A key issue relates to maintenance. For example, apart from the difficulty of typing the Hebrew backwards, if you want to add a few words in the middle of a paragraph of visually ordered text, you would have to move text to and from every line that followed it in the paragraph in order to reset the line breaks. You would also have to manually rearrange any inline markup that spans more than one line (either before or after the change).

The result is very fragile code that is difficult to maintain.

In addition, all the extra tags needed to manage the text would bloat your code and impact not only authoring time, but also bandwidth.

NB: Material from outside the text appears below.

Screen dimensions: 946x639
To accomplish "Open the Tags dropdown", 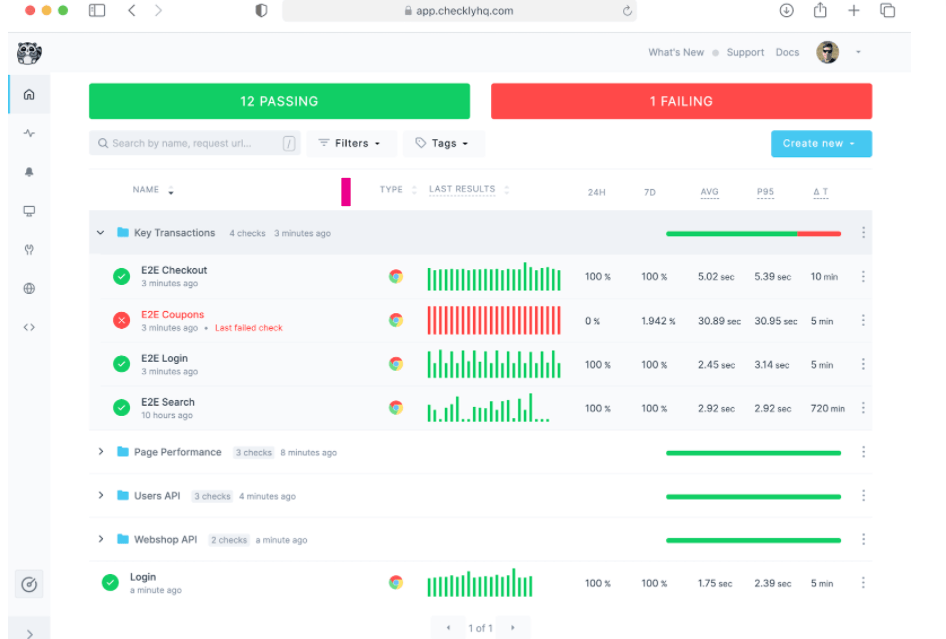I will (442, 144).
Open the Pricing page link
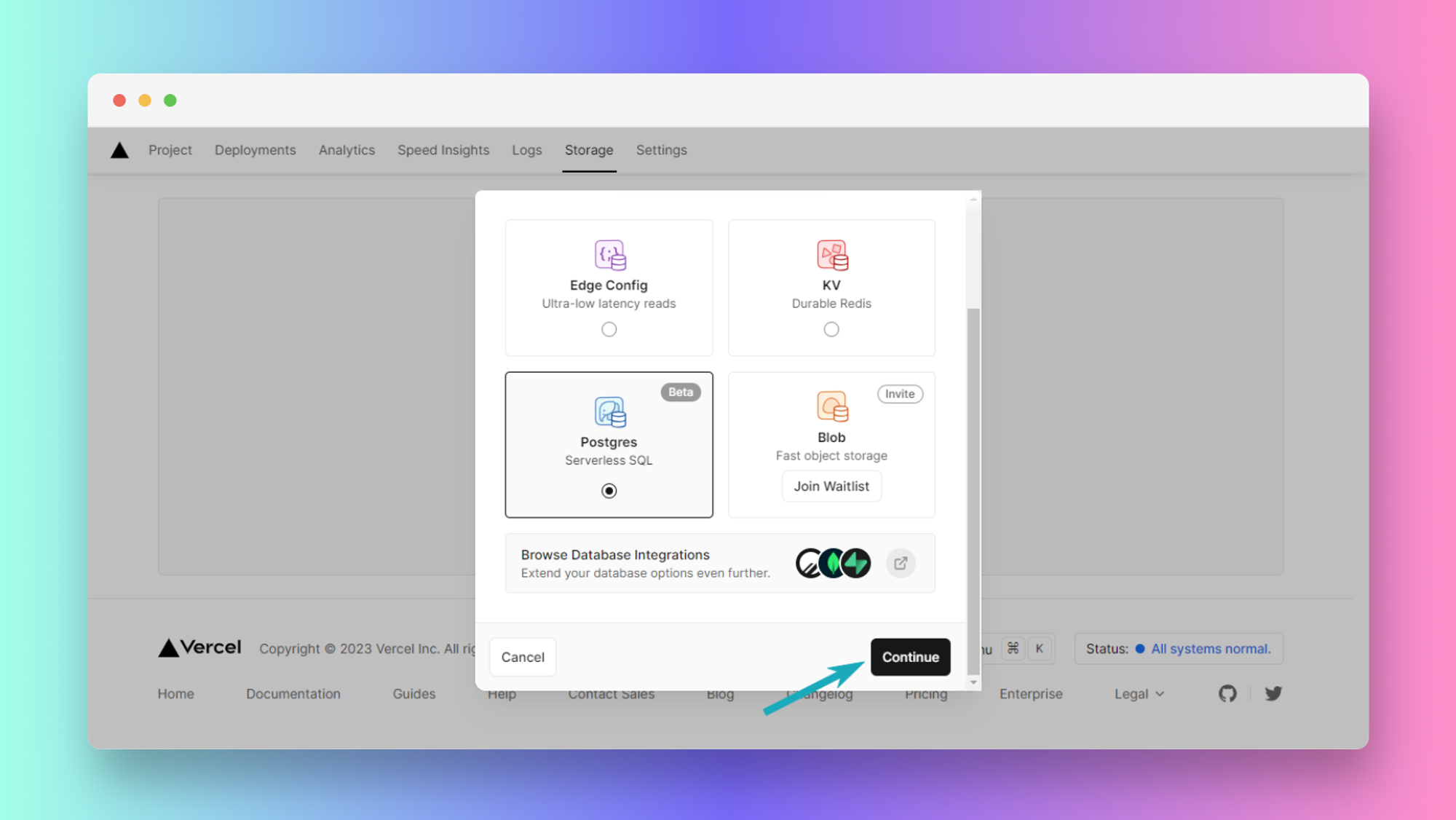The width and height of the screenshot is (1456, 820). (927, 693)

Visual ordering can also cause problems at a higher level. For example, it requires the order of table columns to be manually reversed when translating into another language. Line breaks will also need to be manually re-flowed if the page geometry changes. Often the search dialog of browsers captures text in logical order, which causes the search key not to match the text stored in visual order, unless there is special logic in the browser to handle this issue. Etc.

Using logically ordered text, on the other hand, makes it almost trivial to create long paragraphs of flowing text that automatically wrap to the width of the block element. It also makes it much easier to address accessibility, using such things as screen readers. You simply type the text in the spoken order, and the Unicode Bidirectional Algorithm does all the heavy lifting for you.

Working with legacy systems

In modern systems where backend storage includes legacy data (created at some point using green screens) represented in visual order (such as mainframes or iSeries computers) it is necessary to support bidirectional flow of data between the back end (visual ordering) and web front end (logical ordering).

Various factors may be involved in this process, besides the order of the characters themselves. This level of detail is beyond the scope of the question that frames this article, but you can find useful additional information in a helpful email from Tomer Mahlin, of the IBM Bidi Development Lab.

Visual ordering and character encodings

We always recommend that you use UTF-8 as the character encoding of your page, which supports logical ordering of characters, but if, and only if, you choose to use an ISO 8859 encoding instead, you need to take some care in declaring the encoding. You declare the encoding of your content either in the HTTP header or in a meta element inside the document (or both).

There are special conventions with regard to the encoding declarations used for Hebrew text that relate to the visual vs. logical ordering question. A declaration of ISO-8859-8 would indicate that the text is visually encoded. For logically-ordered content using the ISO encodings you must label ISO-encoded text as ISO-8859-8-i.